Sounds awesome, but only when it becomes part of sublime's core (I don't want to install 3rd party plugins in order to properly highlight JavaScript)
To summarize, these test cases are not "unfixable". It may be currently hard to fix them because of sublime's poor syntax notation capabilities, but I hope it will be improved in the near future. Of course, according to the fact that some of these test cases are almost nowhere seen in real code, I don't insist this to be fixed immediatelly, but I also disagree that such test cases can be simply ignored. Sublime is the most overpowered text editor out there, so it should parse JavaScript properly. These issues may be fixed in a month, in a year, or in 10 or 20 years, but they should be fixed and not closed as wontfix, since they represent a valid syntax.
These are unfixable. JavaScript's syntax in these places is not deterministic context-free. All that Sublime can do is make a reasonable guess and try to recover gracefully from a wrong guess. If the highlighting fails ungracefully, that can and should be fixed.
What about this? The code looks disgusting. I don't think this is acceptable...
This repository is for the default packages. Suggestions for new core functionality, including extensions to the sublime-syntax format, should be made in the core issues tracker as they are outside the scope of this repository. The corner cases in question cannot be fixed by any change within the scope of this repository. I have already linked the issue on the core repository that would allow those cases to be addressed here.
Sounds awesome, but only when it becomes part of sublime's core (I don't want to install 3rd party plugins in order to properly highlight JavaScript)
That proposal cannot be implemented by a third-party plugin. The parser is built into the Sublime core and is not extensible via plugins.
What about this?
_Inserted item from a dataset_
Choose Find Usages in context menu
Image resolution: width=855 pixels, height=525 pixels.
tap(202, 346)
The code looks disgusting. I don't think this is acceptable...
Are you sure that your interpretation of that snippet is correct?
Are you sure that your interpretation of that snippet is correct?
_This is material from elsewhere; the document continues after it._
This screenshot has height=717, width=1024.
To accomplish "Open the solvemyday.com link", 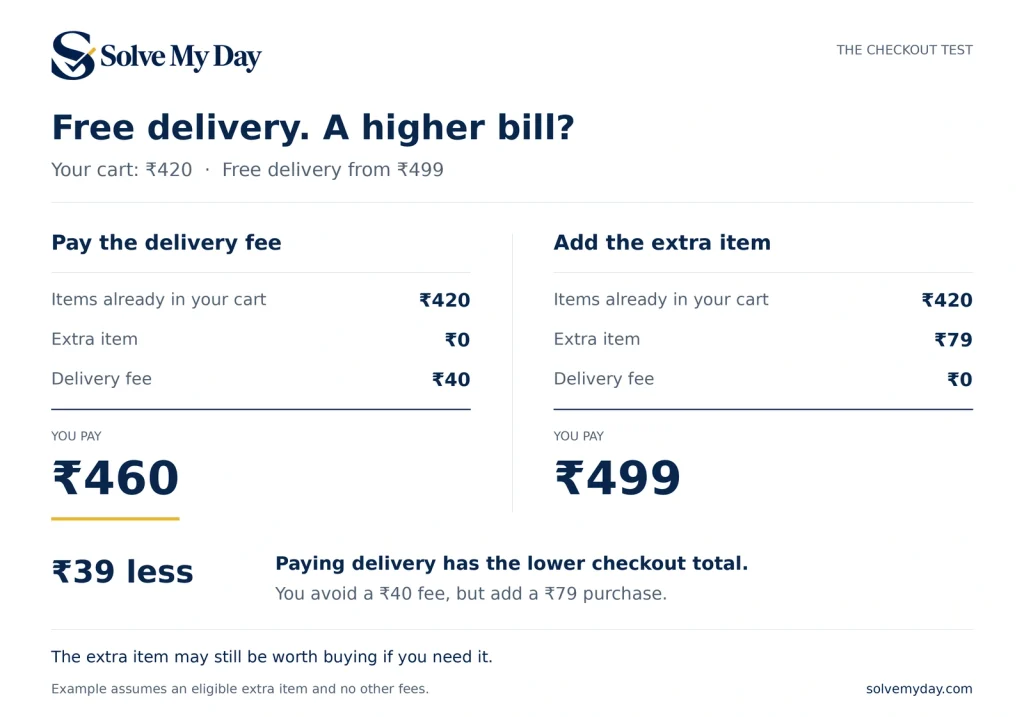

Yes, I am sure. Please copy-paste the following snippet in the browser console and you will see 123
printed. It cannot be printed from a comment, right...
(
a)=>{}
/a\/*/
someFunction();
function someFunction(){
var str = "This is a valid JavaScript code, not a comment";
Thom1729_said: 'If the highlighting fails ungracefully, that can and should be fixed.';
console.log('123')
}
//*/
I've tracked down the issue. Arrow function expressions are specified strangely in the formal grammar so that if the ConciseBody
is an AssignmentExpression
, operators other than the comma operator will bind tightly within that expression. When the body is a block, this has the side effect of forbidding certain constructs involving operators on arrow functions. The core Sublime syntax does not account for this, instead treating arrow functions like PrimaryExpression
s. The distinction is sufficiently obscure that I suspected that the fault lay with Chrome's devtools until I traced the parse manually through the spec.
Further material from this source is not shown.